@Darwin I forgot about that. I’ve taken tai chi workshops where we put ourselves in various postures and felt how that changed our emotions. The various mudras are postures designed to express common attitudes. Interestingly, if you put someone in a posture, they are likely to report feeling the feeling associated with that posture.
For example, if you have someone bow their head and go down on their knees, and press their palms together in front of their heart, they will typically feel a feeling of surrender. If you raise their arms above their head, lean them back and face them to the sky, they will typically feel as if their hearts are opening up.
If you sit down, and put one finger up and the other hand out, as if offering something on your palm, you will feel didactic—like a teacher.
Once, I went through the Asian museum at the Smithsonian, and took my daughter to each of the Buddhist statues, and had her put herself in the pose of the statue. It was a long time ago, but I think I remember that she kind of got it.
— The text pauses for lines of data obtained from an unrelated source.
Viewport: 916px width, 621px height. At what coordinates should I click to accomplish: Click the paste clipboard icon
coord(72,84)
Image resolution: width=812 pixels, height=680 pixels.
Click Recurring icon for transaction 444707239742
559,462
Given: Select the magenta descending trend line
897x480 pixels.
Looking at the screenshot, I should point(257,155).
There are “laughing” meditations. If you make yourself laugh, even though it is forced at the beginning, it will not be long before it is no longer forced. I mean, how ridiculous is it to fake laughing? It’s just impossible to keep on faking it without it becoming real.
So, a smile on your face, if kept up, should make you feel whatever it is we feel when we are smiling. Good? Happy?
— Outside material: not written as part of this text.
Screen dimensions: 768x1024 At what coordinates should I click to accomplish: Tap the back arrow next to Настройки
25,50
However, the fact that we can manipulate our emotions by manipulating our bodies is not the same thing as changing an attitude by making ourselves think in the mode of the attitude we wish to assume. I believe that it can work, and I know many people report it as working.
However, I also believe there are people for whom the technique doesn’t work. Perhaps we have too much armor inside to let it work. Perhaps we can not get beyond our cynical thoughts. Or perhaps we are so invested in our image of ourselves as moody or melancholic people that we really don’t want to be positive.
Now, I’ve been so depressed as to want to die, and yet, even so, I find something attractive about being depressed. Odd as it may sound, I learn something important when I am depressed that I could not learn otherwise. It is painful to gain learning in this fashion, and I’m not at all sure if I could explain what I’ve gotten from it, but for some reason, it fits me.
I guess what I’m saying is that perhaps not all of us need to be positive. Perhaps not all of us need to be quite as pain-free as others. Perhaps we even need our pain. It’s a journey, and to try to dishonor it by making it go away feels like a cheat of some kind.
I believe that people who are covering over their pain and problems by acting chipper and cheerful when they really aren’t have lost some of their authenticity. I also think that it keeps them from really dealing with their problems. I believe that if I were to hide my depression by acting happy and thinking positive, that it would come back over and over again, weakening me more each time.
But if I let myself feel my depression, and go into it fully, I will come back out the other side and I will have learned much more about coping with it than I would have attempting to wallpaper it over. This is a risky approach. I could die before I come out the other side. Seventeen percent of people with my condition die of it.
I think there is honor to the feelings you feel. I think they come from some deep place inside you that knows more than you know. I am not saying that I think pain or depression is noble. I’m just saying that it is helpful to honor it by allowing yourself to feel it. People can wallow in pain and self pity. But that’s not honoring pain, either. That’s manipulating it.
Well, you know what they say: shampoo for champagne and real poo for real pain.